In Gonzalo Gil White v Oro Negro Drilling Pte Ltd and others ([2024] SGCA 9), the Court of Appeal upheld a permanent prohibitory injunction restraining the respondents from continuing or maintaining “Oro Concursos” (Mexican restructuring proceedings) that were commenced in breach of an entrenched negative covenant in the respondents’ constitutions. The covenant required the affirmative vote of an independent director, duly appointed by a bond trustee, before any insolvency or restructuring proceeding could be initiated “under all circumstances and in all cases”, including in Mexico.

The appellant, Mr Gonzalo Gil White, argued that granting a permanent injunction would amount to an abuse of process and would conflict with decisions of the Mexican courts, invoking judicial comity. The Court of Appeal rejected these arguments. It held that there was no identity of issues between the Singapore proceedings and the Mexican concurso proceedings, so res judicata or abuse of process did not arise. It further held that comity could not be used to undermine the Singapore court’s own orders, particularly where the Mexican decisions were procured in breach of interim injunctions previously restored by the Court of Appeal.

What Were the Facts of This Case?

The dispute arose from a cross-border restructuring strategy involving six Singapore-incorporated companies that each owned a single offshore jack-up drilling rig deployed in Mexican waters. The respondents were special purpose vehicles (SPVs) and a holding company structure: the first respondent held shares in the second to sixth respondents, and each SPV operated one rig in Mexico. Although the companies were Singapore-incorporated, their commercial operations and the restructuring proceedings at issue were situated in Mexico, creating a significant conflict-of-laws and enforcement context.

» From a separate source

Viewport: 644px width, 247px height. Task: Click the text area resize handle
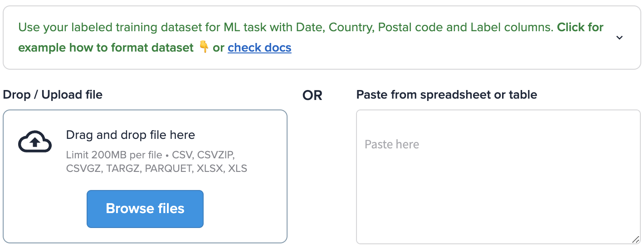636,239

The appellant, Mr Gonzalo Gil White, was a director of each respondent until September 2017. He was also a former director of Integradora, a Mexican company that was the ultimate holding company of the respondents until September 2017. In the underlying Singapore litigation, Mr White was a defendant, and the respondents sought declaratory and injunctive relief against him and others. A further Mexico-incorporated company, Perforadora Oro Negro S de RL de CV, was not a party to the present dispute but featured in the background because it chartered the rigs and sub-chartered them for Pemex-related offshore drilling operations.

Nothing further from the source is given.